L’histoire de Salomon, Ivoirien de 30 ans, est encore plus
dingue. Je le rencontre un soir près de Holland Park, et il
m’entend parler français. Naturellement, il m’aborde. J’ai un bac +5 en
droit des affaires. J’ai étudié en France, à Paris, sauf que je suis resté au
chômage pendant un an. Que veux-tu, personne ne voulait de moi, personne ne me
faisait confiance ! Alors je suis parti. En deux mois, j’ai décroché un emploi dans
un cabinet d’affaires. Il rit aux éclats. Ils m’ont appelé, et m’ont
dit : we want you ! Personne ne m’avait jamais dit ça ! Ce témoignage est
confirmé par beaucoup d’autres, diplômés ou non. Ici, la couleur de peau importe
peu, et ce quel que soit le poste occupé, journalistes, maîtres d’hôtel,
commerciaux, vendeurs. On peut mettre un Noir ou un Maghrebin à la réception,
poste hautement visible sans problème.
Près de moi, un jeune, pas plus de 25
ans, passe en Porsche. Salomon me regarde et sourit. Dans pas longtemps,
moi aussi j’en aurai une. Et personne ne viendra me contrôler, me
souffle-t-il. Ici, quand on bosse bien, on est reconnu à sa juste valeur, et on
gagne de l’argent. Londres fait tourner les têtes...
L’envers du décor
Si l’on gratte un peu la peinture, par
endroit, le rêve brille moins fort, et la désillusion peut faucher tel du blé
mûr. Londres est la deuxième ville la plus chère du monde derrière Moscou, et un
ticket de métro simple s’achète 4 £ (près de 6 euros !). Mieux
vaut ne pas être un galérien, ou pas trop longtemps. Le système Blair a
évidemment ses détracteurs. Pour arriver à ce taux de chômage aussi bas, les
chômeurs sont très encadrés : rencontres hebdomadaires, aide à la rédaction de CV
dans les job centers. Pour continuer à bénéficier de l’aide aux chômeurs, on ne
peut pas refuser un emploi plus d’un certain nombre de fois, si bien qu’un
informaticien peut tout à fait être contraint à faire la plonge. Sans aucunement
vouloir dévaloriser le métier de plongeur, on conviendra que c’est assez
différent de l’informatique...
Le rêve de tout Anglais est de posséder un
appartement. Douce utopie, pusique l’arrivée des nouveaux riches
(essentiellement venus des pays de l’Est) a fait flamber les prix, si bien que
même la bourgeoisie moyenne anglaise ne peut plus se permettre d’habiter le
centre de Londres. Je comprends parfaitement : le nombre de
Porsche, de Jaguar, de Rolls
Royce et de Mercedes coupées, scintillantes, qui
sillonnent silencieusement le centre de Londres est hallucinant.
Alors
imaginez les classes moyennes... La seconde solution pour acheter est de s’endetter
pour pour cinquante ans. Sans rire, l’Angleterre est le pays où l’endettement personnel
est le plus élevé en Europe. Et puis comme dans les pays anglo-saxons, se
soigner (bien) coûte chère, alors mieux vaut être en bonne santé et avoir toutes
ses dents.
La dernière épine dans le pied du gouvernement est évidemment
l’intégration sociale des communautés et le communautarisme qui
ont conduit aux attentats de 2005 et aux tentatives avortées de juillet dernier.

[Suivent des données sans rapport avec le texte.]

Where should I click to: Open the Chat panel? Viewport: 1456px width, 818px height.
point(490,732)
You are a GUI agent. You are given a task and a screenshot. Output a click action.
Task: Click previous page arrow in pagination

Malgré tout, je n’ai pas eu la sensation d’évoluer dans une villes partitionnée
entre races ou communautés. Au contraire, tout le monde semble fréquenter tout
le monde sans problèmes...
Eldorado ?
Tony Blair n’aurait alors fait qu’accentuer le
fossé entre les riches et les pauvres, à coup de libéralisme forcené. Peut-être,
mais Londres et l’Angleterre attirent plus que jamais. Qu’importe les
difficultés, beaucoup de jeunes préfèrent affronter un monde plus dur voire
impitoyable, mais qui donne sa chance à tous, plutôt qu’un cocon (la France)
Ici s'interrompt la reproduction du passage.